Saved entries:
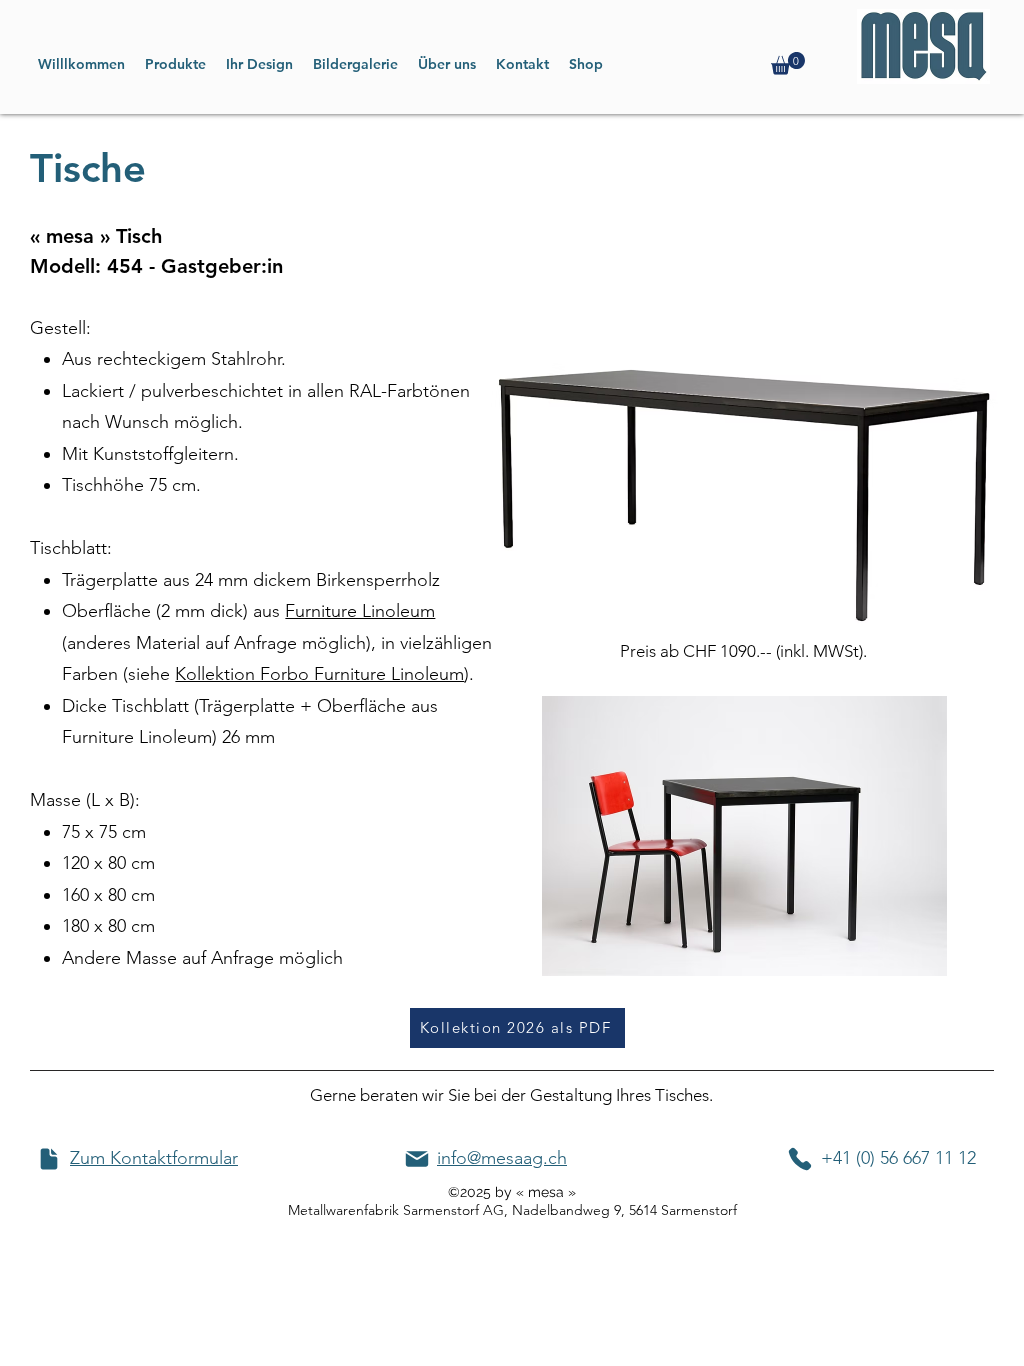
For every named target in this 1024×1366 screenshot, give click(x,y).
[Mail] (417, 1158)
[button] (788, 63)
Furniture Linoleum (360, 611)
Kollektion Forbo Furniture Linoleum (319, 674)
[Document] (49, 1158)
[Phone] (800, 1158)
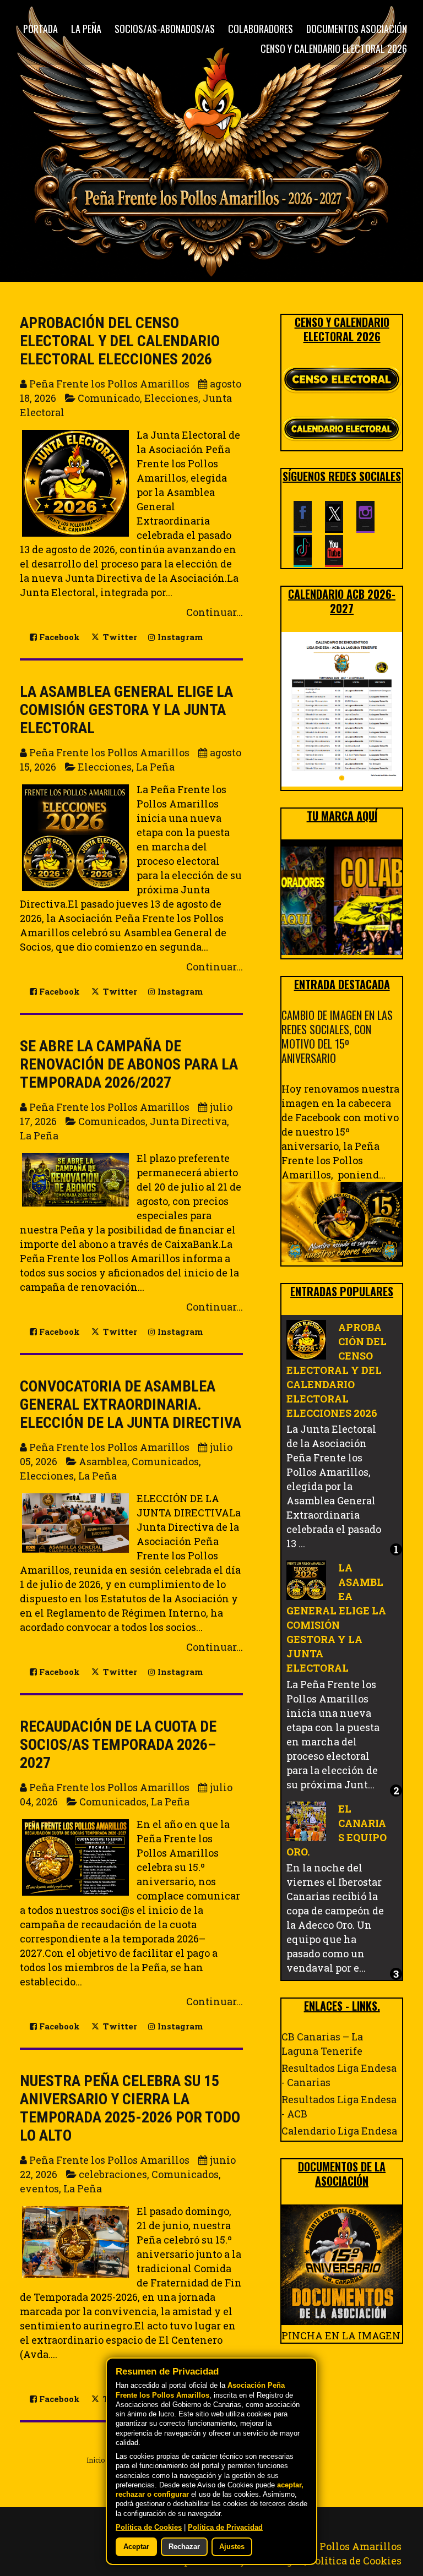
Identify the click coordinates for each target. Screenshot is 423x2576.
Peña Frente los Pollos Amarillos (321, 2546)
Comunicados (111, 1121)
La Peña (86, 28)
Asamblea (103, 1461)
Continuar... (214, 612)
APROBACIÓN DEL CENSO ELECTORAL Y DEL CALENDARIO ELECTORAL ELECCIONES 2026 (120, 341)
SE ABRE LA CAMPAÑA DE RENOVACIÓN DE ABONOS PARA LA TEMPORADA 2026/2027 (129, 1064)
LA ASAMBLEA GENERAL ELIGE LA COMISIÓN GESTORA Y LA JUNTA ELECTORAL (126, 710)
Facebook (58, 637)
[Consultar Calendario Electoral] (341, 430)
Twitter (119, 637)
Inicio (95, 2459)
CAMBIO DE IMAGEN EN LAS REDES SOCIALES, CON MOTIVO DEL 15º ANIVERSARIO (337, 1036)
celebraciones (113, 2174)
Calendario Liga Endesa (339, 2130)
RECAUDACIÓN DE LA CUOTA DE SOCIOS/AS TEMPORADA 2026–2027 (118, 1744)
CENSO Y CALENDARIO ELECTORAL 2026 (334, 48)
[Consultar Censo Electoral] (341, 380)
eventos (39, 2188)
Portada (40, 28)
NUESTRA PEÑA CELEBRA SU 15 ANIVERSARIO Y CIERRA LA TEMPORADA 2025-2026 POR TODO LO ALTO (130, 2108)
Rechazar (184, 2547)
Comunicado (109, 398)
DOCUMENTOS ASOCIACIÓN (356, 28)
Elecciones (171, 398)
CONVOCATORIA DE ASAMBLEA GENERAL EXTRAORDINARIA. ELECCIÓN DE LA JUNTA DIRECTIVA (130, 1404)
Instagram (179, 637)
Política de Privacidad (225, 2527)
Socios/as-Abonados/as (165, 28)
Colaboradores (260, 28)
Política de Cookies (355, 2560)
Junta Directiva (188, 1121)
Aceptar (136, 2547)
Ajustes (232, 2547)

What the exercise asks ▸ If a line in the data above holds the string "Linoleum", copy it.

Exercise solution ▸
Furniture Linoleum (360, 611)
Kollektion Forbo Furniture Linoleum (319, 674)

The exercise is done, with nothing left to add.